Gmina Miejska Krakowa zawnioskowała do Sądu o zasądzenie kwoty za doręczenie od pozwanego, natomiast Sąd nie uwzględnił wniosku, podnosząc, iż zgodnie z art. 108 § 1 k.p.c. „Sąd rozstrzyga o kosztach w każdym orzeczeniu kończącym sprawę w instancji. (…)”. Wobec takiego rozstrzygnięcia powód wniósł zażalenie do Sądu Okręgowego w Krakowie, który to powziął wątpliwość rozliczenia opłaty należnej komornikowi i skierował pytanie do Sądu Najwyższego.

 

Rozstrzygnięcie na niekorzyść pozwanego 

W dniu 20 października Sąd Najwyższy w odpowiedzi na powyższe pytanie w Składzie 3 sędziów podjął uchwałę, wskazując, że „poniesienie przez powoda kosztów związanych z doręczeniem za pośrednictwem komornika po wydaniu orzeczenia kończącego postępowanie w sprawie uzasadnia zasądzenie tych kosztów od pozwanego na podstawie art. 1081 k.p.c. (sygn. akt: III CZP 96/22).” 
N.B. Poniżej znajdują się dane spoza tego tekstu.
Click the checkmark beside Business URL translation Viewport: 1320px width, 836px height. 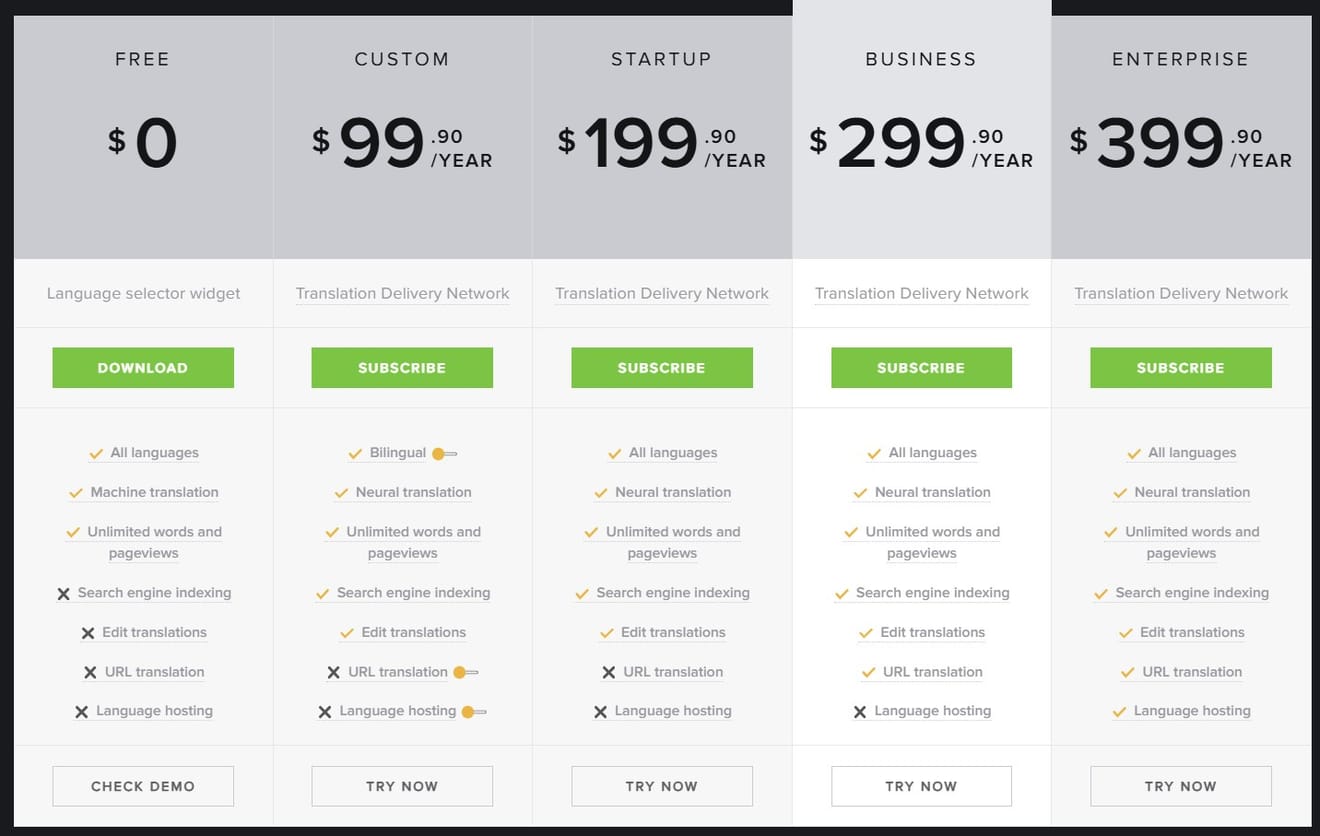[x=868, y=673]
Treść opisanej uchwały zastosowanie będzie miała do spraw, w których po dręczeniu pisma (np. nakazu zapłaty) przeciwnik procesowy nie podejmie obrony, a doręczenie komornicze prowadzić będzie do zakończenia postępowania. 

Uchwała z całą pewnością wprowadzi stabilizacje orzekania w zakresie kosztów powstałych po zakończeniu postępowania, choć wydaje się, że wobec jasnej treści art. 1081 k.p.c. angażowanie Sądu Najwyższego w takim wypadku nie było niezbędne.